History

Russian Empire
- Name: Vola
- Namesake: The Warsaw suburb of Wola captured by the Imperial Russian Army in 1831 during the November Uprising
- Builder: New Admiralty Shipyard, St. Petersburg
- Laid down: 23 October 1835
- Launched: 30 July 1837
- In service: 1839
- Stricken: 26 August 1871

General characteristics (as built)
- Type: 84-gun ship of the line
- Length: 196 ft (59.7 m) (p/p)
- Beam: 51 ft (15.5 m)
- Depth of hold: 23 ft 7 in (7.2 m)
- Complement: 779 men
- Armament: 6 × 12-pounder guns; 32 × long 24-pounder guns; 26 × 24-pounder carronades; 28 × long 36-pounder guns; 4 × 60-pounder licornes;

General characteristics (rebuilt as a steamer)
- Displacement: 3,814 long tons (3,875 t)
- Length: 212 ft (64.6 m) (p/p)
- Beam: 53 ft 8 in (16.4 m)
- Draft: 23 ft 1 in (7.0 m)
- Installed power: 500 Nominal horsepower; 4 boilers;
- Propulsion: 1 Steam engine
- Speed: 9 knots (17 km/h; 10 mph)
- Armament: 16 × 30-pounder howitzerss; 32 × short 30-pounder guns; 8 × long 30-pounder guns; 26 × 60-pounder shell guns;

= Russian ship of the line Vola =

Soviet Royal Naval vessel

Vola (Вола) was an 84-gun built for the Imperial Russian Navy in the mid-1830s. The ship was assigned to the Baltic Fleet for her entire career. She was one of the ships deployed to Denmark during the First Schleswig War of 1848–50 to help preserve Denmark's territorial integrity against Prussia. The ship was converted to steam power in 1854–57 and cruised the Baltic Sea in 1857–61 before she was placed in ordinary. Vola was stricken from the navy list in 1871 and sold for scrap.

==Description==
Vola was 196 ft long between perpendiculars, with a beam of 51 ft and a depth of hold of 23 ft 7 in. As built she was armed with a variety of smoothbore guns: On the forecastle and quarterdeck, the ship was fitted with six 12-pounder guns and twenty-six 24-pounder carronades. On her upper deck, she carried 32 long 24-pounder guns and, on her lower deck, Vola was fitted with 28 long 36-pounder guns and four 60-pounder licornes. In 1840 she was rearmed with 32 long 24-pounder guns on the middle deck and six 9.65 in shell guns, 28 long 36-pounders and four 60-pounder licornes on her lower deck. On her quarterdeck and forecastle, Vola was now armed with six 24-pounder gunnades and fourteen 24-pounder carronades. Her crew numbered 779 officers and enlisted men.
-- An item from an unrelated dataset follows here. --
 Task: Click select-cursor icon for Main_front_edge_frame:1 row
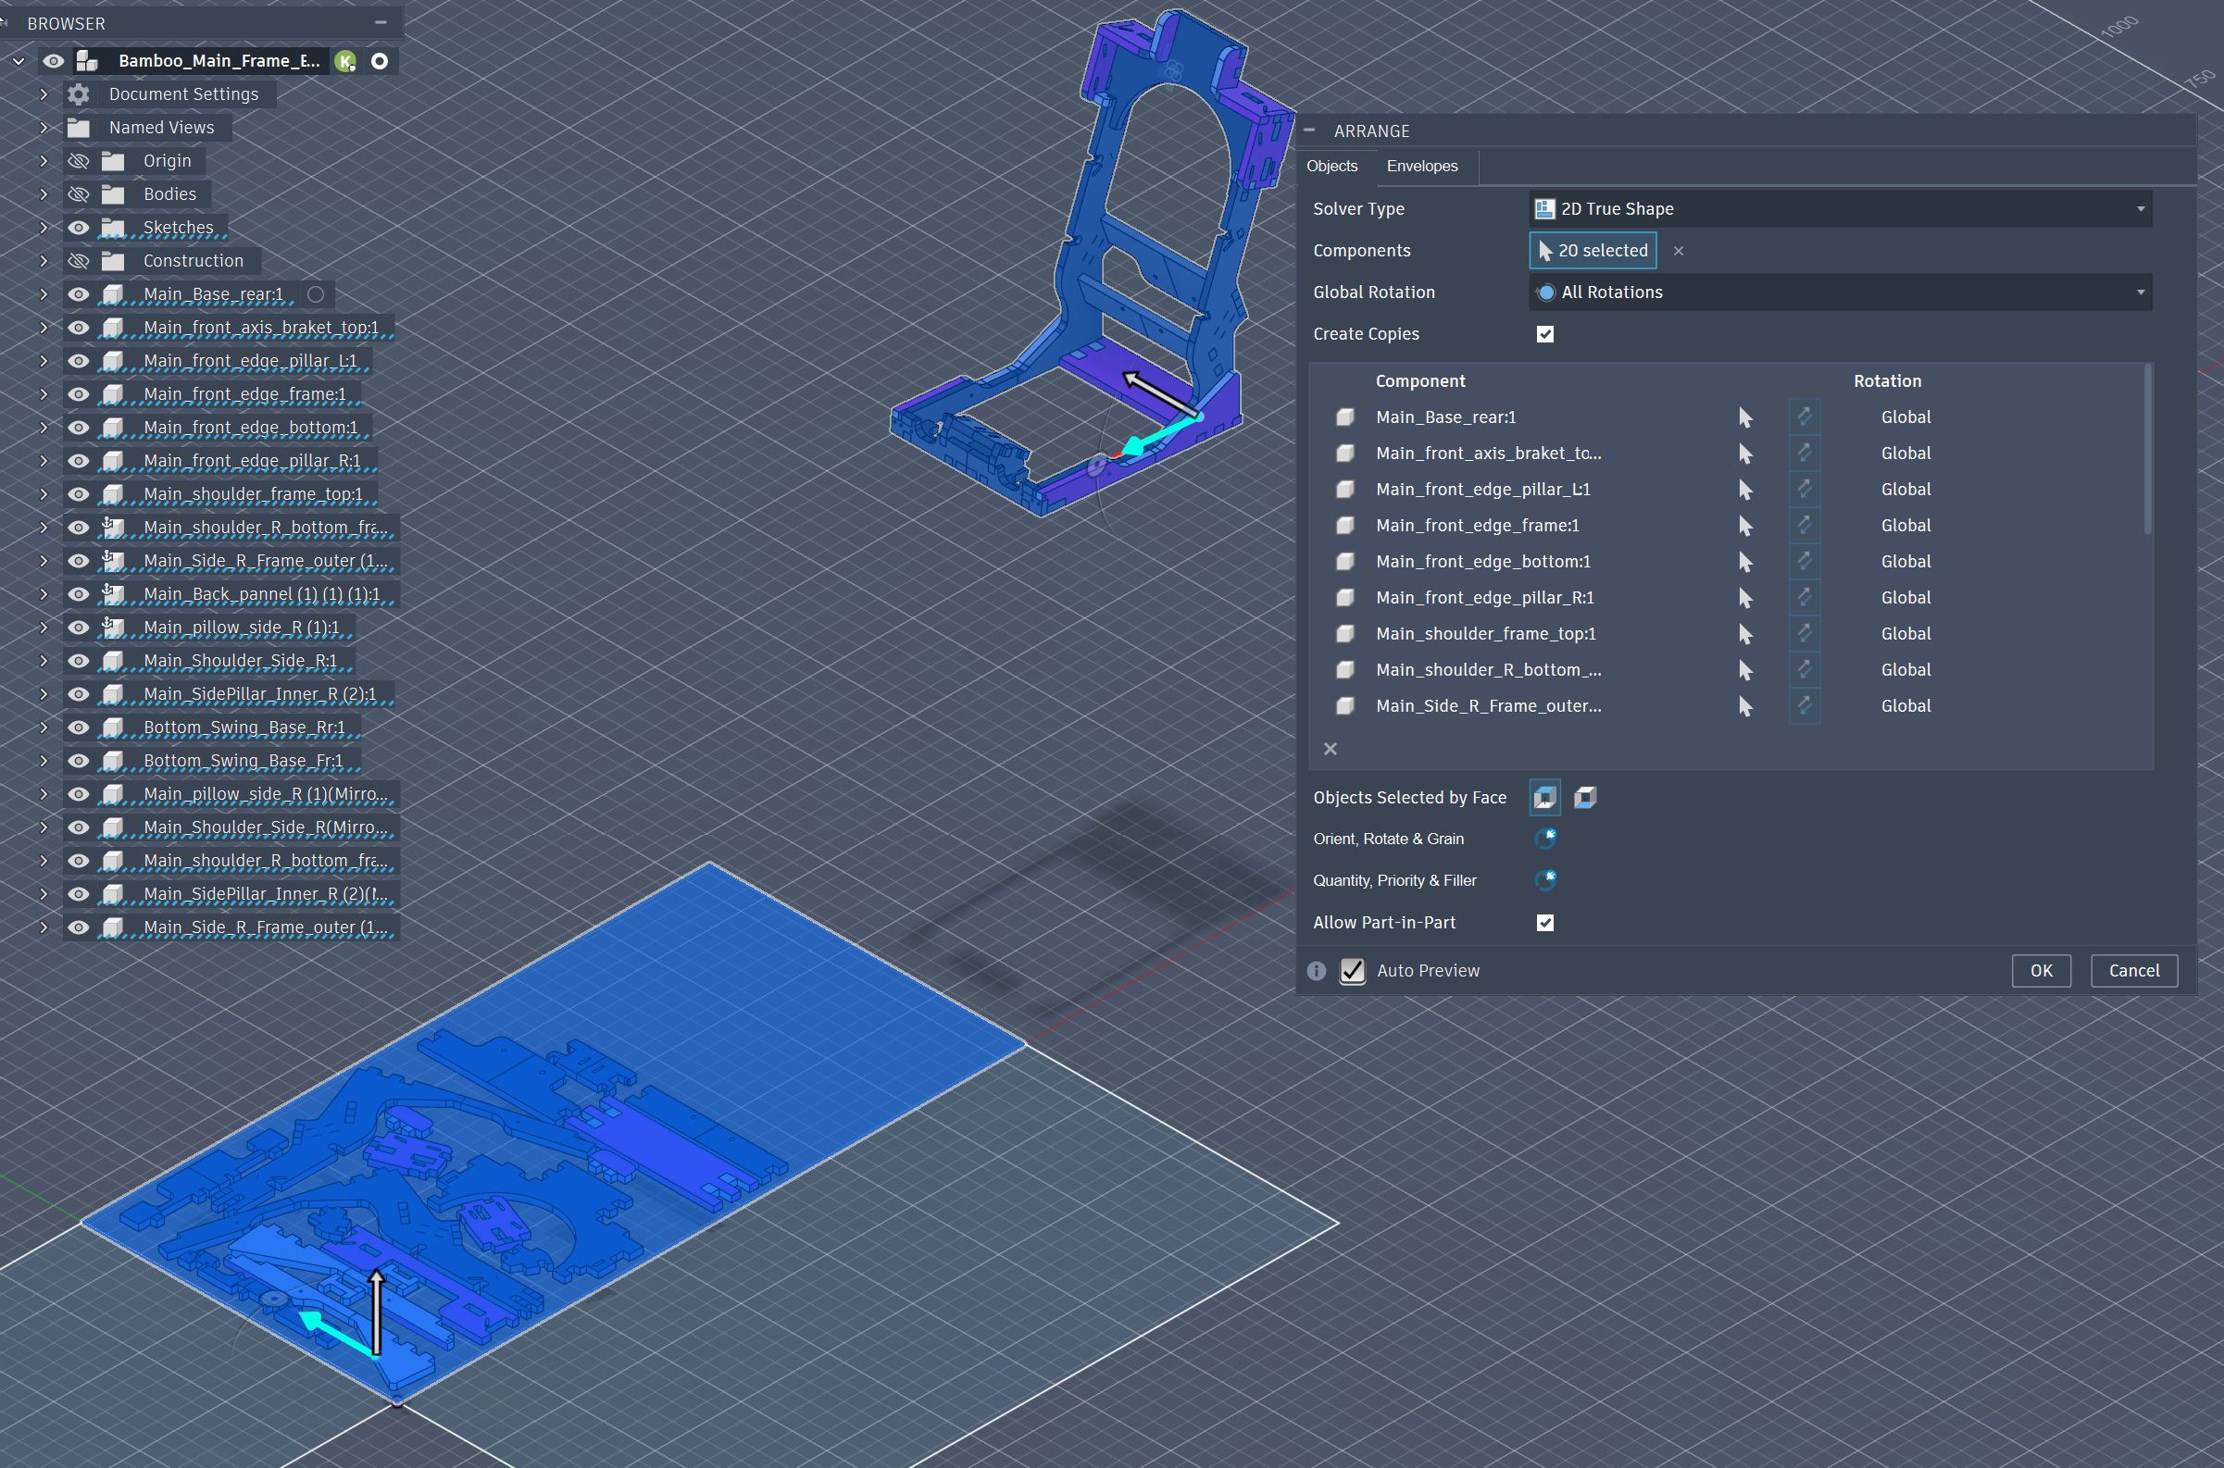point(1745,526)
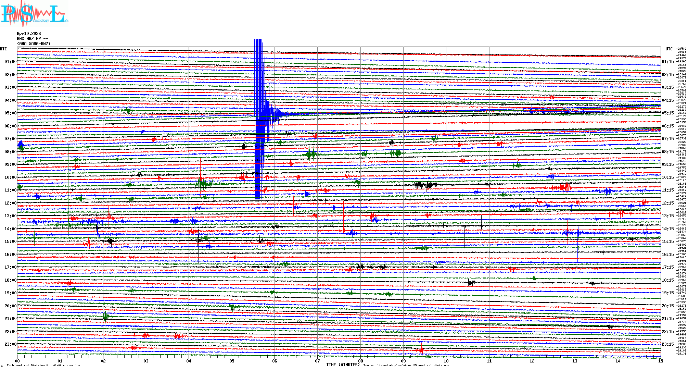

In 1854–56, Vola was rebuilt and converted to steam with a steam engine of 500 nominal horsepower built by Nobel of St. Petersburg that drove a single propeller shaft. Steam was provided by four boilers and she had a maximum speed of 9 kn. Enlarged to accommodate the steam engine and its boilers, she displaced 3814 LT and the ship measured 2,659 tons bm. She now measured 212 ft between perpendiculars, her beam was increased to 53 ft 8 in and her depth of hold was increased to 23 ft 8 in. Forward her draft measured 21 ft 7 in and 23 ft 1 in aft. Vola was also rearmed when her reconstruction was complete. The ship now carried four short 30-pounder guns and sixteen 30-pounder howitzers on her quarterdeck and forecastle, four long and 28 short 30-pounder guns on her upper deck, and twenty-six 60-pounder shell guns and four long 30-pounder guns on her lower deck.

==Career==
Vola, named after the Warsaw suburb of Wola captured by the Imperial Russian Army in 1831 during the November Uprising, was laid down on 23 October 1835 at the New Admiralty Shipyard in St. Petersburg. The ship was launched on 30 July 1837 and cruised the Baltic in 1839–43 and 1846–47. She sailed to Denmark, along with most of the Baltic Fleet, to show the flag during the First Schleswig War between Denmark, Sweden and Prussia. Tsar Nicholas I was determined to support the integrity of Denmark so he deployed a large force in Danish waters for the duration of the war, although it did not actively participate in the war.

Vola was rebuilt as a screw ship of the line between 1 June 1854 and 26 October 1856. She cruised the Baltic for the next four years before she was laid up. The ship was stricken from the naval list on 26 August 1871 and subsequently scrapped.